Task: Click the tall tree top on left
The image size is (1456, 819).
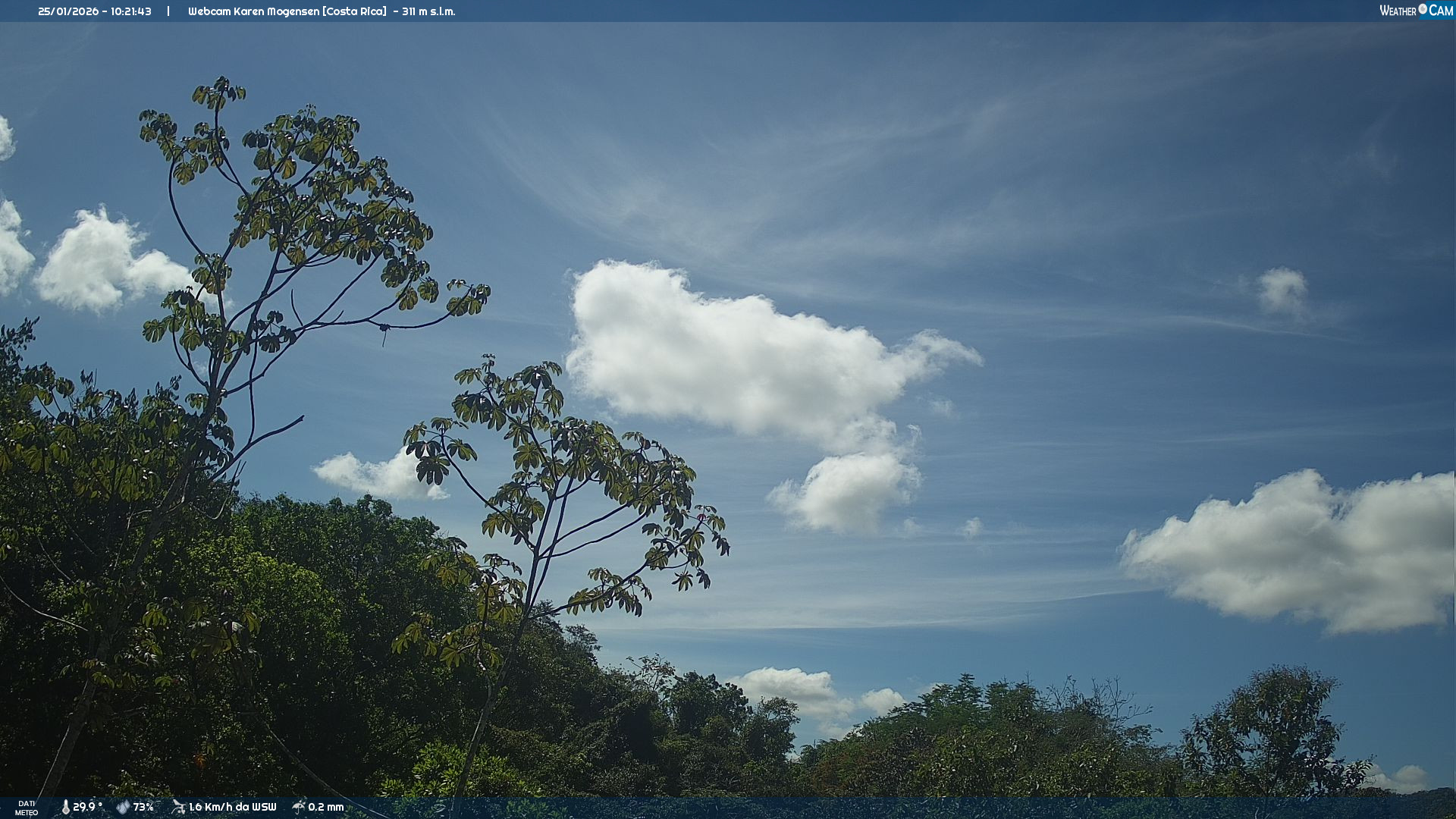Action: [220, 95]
----
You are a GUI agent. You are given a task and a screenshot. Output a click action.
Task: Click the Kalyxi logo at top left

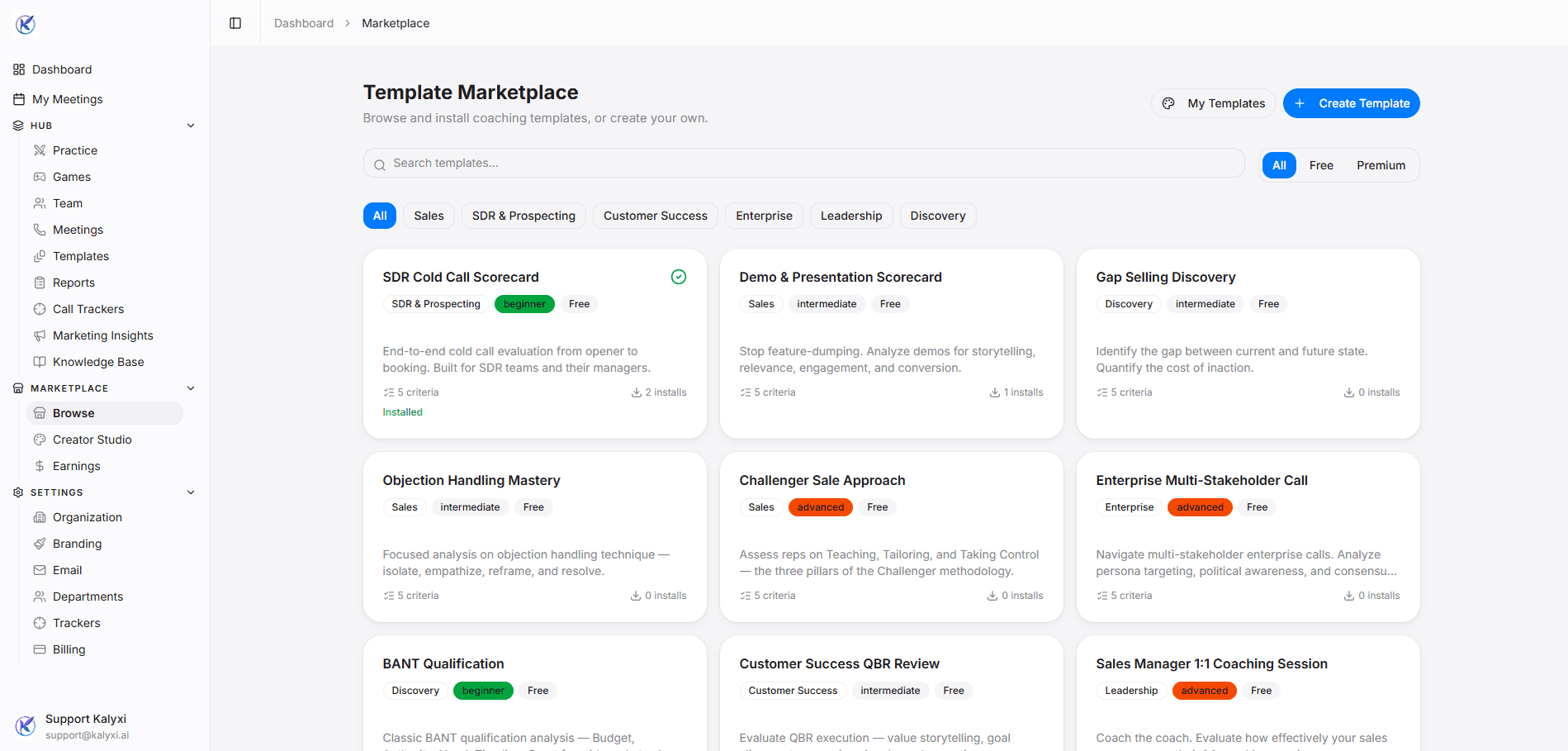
----
- _Prompt_: If a line in the entries above contains the word "left", copy it.

- _Exercise output_:
Task: Click the tall tree top on left
Task: Click the Kalyxi logo at top left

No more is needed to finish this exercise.